With the concept of “legacy” now essentially a naively quaint but antiquated notion, and the idea of community “service” little more than a chance to colonize the cultural institutions of the community in order to accrue social prestige and seek business opportunity in the present, then one must seriously question whether the model of non-profit corporations conceived in a previous era needs to be entirely re-examined by society.
We must ask ourselves if in a world of perverse incentives in which: the paragon of metrics is the quarterly profit report … where expansion and growth are presumed self-evident priorities over quality and intrinsic value … where celebrity trumps cultural importance and intellectual integrity … where “infotainment” supersedes bonafide edification of the community … where naming rights to public facilities are bought and sold with all the permanence of a commercial billboard … in an alleged “philanthropic” environment where “sponsorship” is little more than a euphemism for corporate branding … and in a cultural context in which leaders widely cynically presume the ethos that “he who dies with the most toys wins”… whether the concepts of “philanthropy” and “legacy” are any longer sufficient to actually sustain community organizations, especially museums? Is the non-profit organization in its current state even any longer the optimum administrative model for such institutions?
Or, are non-profit museums destined to suffer the extinction of the dodo as their essential cultural prerequisites of philanthropy, legacy and obligation have evidently expired?

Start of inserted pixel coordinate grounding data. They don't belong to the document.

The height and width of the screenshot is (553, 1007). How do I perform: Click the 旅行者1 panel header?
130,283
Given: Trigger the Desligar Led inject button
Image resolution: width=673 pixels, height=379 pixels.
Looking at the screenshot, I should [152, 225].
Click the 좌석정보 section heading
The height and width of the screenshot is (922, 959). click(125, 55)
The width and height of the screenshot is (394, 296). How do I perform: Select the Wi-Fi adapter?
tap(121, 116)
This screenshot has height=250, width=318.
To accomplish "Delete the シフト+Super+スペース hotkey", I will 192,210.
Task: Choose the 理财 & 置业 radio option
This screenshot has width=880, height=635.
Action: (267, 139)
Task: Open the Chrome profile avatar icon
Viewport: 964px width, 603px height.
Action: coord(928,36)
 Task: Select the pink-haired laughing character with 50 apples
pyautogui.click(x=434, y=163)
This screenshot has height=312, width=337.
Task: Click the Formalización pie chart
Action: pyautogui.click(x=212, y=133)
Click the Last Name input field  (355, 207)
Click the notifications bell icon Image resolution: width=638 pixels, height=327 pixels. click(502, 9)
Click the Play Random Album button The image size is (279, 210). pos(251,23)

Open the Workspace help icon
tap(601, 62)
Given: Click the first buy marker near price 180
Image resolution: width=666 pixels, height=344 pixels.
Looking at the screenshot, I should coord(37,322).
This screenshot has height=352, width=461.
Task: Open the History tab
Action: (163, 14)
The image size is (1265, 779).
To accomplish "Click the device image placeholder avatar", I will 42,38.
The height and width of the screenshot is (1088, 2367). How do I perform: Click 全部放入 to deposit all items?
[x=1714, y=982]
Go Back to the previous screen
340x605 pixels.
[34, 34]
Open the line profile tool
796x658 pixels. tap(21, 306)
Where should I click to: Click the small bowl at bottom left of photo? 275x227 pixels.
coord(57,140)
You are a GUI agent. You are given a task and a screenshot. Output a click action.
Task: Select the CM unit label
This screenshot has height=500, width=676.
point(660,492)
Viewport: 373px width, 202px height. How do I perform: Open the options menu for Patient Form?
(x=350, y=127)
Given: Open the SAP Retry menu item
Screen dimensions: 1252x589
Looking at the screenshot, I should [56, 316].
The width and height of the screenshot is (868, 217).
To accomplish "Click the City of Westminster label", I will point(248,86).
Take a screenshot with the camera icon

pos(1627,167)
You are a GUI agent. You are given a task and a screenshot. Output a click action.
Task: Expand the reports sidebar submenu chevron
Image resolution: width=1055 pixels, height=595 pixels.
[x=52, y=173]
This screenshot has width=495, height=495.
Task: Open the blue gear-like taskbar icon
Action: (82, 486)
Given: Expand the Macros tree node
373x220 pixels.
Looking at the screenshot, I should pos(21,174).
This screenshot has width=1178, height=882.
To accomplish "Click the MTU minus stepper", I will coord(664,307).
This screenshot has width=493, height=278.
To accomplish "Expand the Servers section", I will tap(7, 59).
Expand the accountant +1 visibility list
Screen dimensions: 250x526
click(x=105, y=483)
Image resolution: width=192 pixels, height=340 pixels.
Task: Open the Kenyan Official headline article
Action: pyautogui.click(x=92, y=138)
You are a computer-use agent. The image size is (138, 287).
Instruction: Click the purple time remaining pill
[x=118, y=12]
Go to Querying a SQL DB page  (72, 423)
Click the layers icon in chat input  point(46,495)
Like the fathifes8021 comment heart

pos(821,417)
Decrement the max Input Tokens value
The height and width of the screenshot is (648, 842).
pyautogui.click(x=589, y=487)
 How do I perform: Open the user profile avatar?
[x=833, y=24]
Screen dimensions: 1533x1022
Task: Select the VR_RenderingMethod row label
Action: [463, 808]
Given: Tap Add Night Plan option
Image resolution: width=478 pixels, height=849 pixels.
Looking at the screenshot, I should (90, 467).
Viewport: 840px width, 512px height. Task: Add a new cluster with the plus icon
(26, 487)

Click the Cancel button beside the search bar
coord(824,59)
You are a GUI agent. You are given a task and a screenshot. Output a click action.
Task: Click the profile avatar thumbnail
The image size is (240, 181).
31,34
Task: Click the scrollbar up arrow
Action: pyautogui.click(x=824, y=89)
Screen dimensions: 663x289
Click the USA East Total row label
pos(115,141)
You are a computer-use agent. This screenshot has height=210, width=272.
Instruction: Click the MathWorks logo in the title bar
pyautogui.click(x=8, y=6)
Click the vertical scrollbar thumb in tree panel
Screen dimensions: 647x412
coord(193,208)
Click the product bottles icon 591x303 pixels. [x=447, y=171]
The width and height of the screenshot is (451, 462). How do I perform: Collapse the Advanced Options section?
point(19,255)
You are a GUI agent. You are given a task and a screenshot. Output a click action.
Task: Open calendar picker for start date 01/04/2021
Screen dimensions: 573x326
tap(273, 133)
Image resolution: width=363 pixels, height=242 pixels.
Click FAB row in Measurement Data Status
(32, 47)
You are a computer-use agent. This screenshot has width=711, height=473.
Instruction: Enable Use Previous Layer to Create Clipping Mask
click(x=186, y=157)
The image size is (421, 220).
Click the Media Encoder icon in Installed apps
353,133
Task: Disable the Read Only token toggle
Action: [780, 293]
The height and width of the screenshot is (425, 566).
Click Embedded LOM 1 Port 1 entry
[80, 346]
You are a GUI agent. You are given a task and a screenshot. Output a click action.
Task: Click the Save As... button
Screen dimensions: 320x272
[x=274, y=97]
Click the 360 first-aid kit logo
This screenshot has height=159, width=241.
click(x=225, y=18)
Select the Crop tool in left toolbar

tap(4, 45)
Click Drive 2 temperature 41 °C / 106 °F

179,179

Our museums are far too important to the cultural life of our cities and the quality of life in our communities for citizens to continue to be resigned to their de facto disenfranchisement in the status quo. As responsible citizens, we can no longer afford to leave our most cherished cultural assets, and often substantial tax resources, in the unaccountable hands of a cohort of people who expect us to continue to just “trust” them without being willing to actually demonstrably earn that trust. This situation is exceptionally critical when members of that elite social cohort are evidently immune to suffering the appropriate mortifying shame that violation of the public trust should inherently entail.